EXERCISE PROMPT:
Answer these questions about the text on the invasion of Guadeloupe.
(a) Which admiral led the French relief force?
(b) In what year was Guadeloupe returned to France?
(c) From which country did William Pitt want to divert French troops?

EXERCISE TEXT:
Commanders and leaders
- Peregrine Hopson John Barrington: Maximin de Bompart

Strength
- 6,000: Unknown

Casualties and losses
- Unknown: Unknown

= Invasion of Guadeloupe (1759) =

1759 battle

The invasion of Guadeloupe was a military action from January to May 1759, as part of the Seven Years' War. A large British force had arrived in the West Indies, intending to seize French possessions. After a six-month-long battle to capture Guadeloupe they finally received the formal surrender of the island, just days before a large French relief force arrived under Admiral Maximin de Bompart. Though Guadeloupe was returned to France in 1763, the capture of the island contributed to the Annus Mirabilis of 1759.

==Background==

To divert French troops from Germany, William Pitt decided the British should attack France wherever they could.

SOURCE DATA:
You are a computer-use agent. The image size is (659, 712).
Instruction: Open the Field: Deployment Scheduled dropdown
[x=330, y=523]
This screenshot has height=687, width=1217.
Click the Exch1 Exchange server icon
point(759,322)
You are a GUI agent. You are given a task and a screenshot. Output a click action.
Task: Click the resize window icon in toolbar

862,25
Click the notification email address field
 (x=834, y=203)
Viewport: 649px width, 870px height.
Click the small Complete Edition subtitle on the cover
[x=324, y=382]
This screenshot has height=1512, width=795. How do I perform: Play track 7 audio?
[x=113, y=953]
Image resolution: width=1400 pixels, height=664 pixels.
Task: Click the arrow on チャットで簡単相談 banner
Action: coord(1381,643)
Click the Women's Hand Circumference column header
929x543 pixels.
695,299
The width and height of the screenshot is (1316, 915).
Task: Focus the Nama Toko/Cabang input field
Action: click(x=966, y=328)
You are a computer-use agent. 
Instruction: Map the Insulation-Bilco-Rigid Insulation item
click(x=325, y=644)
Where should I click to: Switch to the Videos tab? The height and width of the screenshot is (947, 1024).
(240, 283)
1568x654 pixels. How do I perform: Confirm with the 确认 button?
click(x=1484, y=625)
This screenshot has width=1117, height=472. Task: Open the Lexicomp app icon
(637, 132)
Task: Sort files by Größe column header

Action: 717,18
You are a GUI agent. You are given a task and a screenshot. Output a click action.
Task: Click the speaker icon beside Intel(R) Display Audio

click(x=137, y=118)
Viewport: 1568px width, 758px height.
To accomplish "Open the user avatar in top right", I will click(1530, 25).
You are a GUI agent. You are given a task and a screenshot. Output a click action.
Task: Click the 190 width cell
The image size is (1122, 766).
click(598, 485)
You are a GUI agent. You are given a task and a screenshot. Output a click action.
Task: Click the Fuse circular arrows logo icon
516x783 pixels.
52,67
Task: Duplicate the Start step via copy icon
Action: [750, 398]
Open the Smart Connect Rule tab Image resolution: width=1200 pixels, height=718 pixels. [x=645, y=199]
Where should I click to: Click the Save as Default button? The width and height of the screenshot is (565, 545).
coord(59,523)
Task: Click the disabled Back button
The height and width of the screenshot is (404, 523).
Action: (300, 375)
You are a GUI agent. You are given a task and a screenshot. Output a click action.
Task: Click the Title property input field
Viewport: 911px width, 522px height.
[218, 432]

TASK SOLUTION:
(a) Maximin de Bompart
(b) 1763
(c) Germany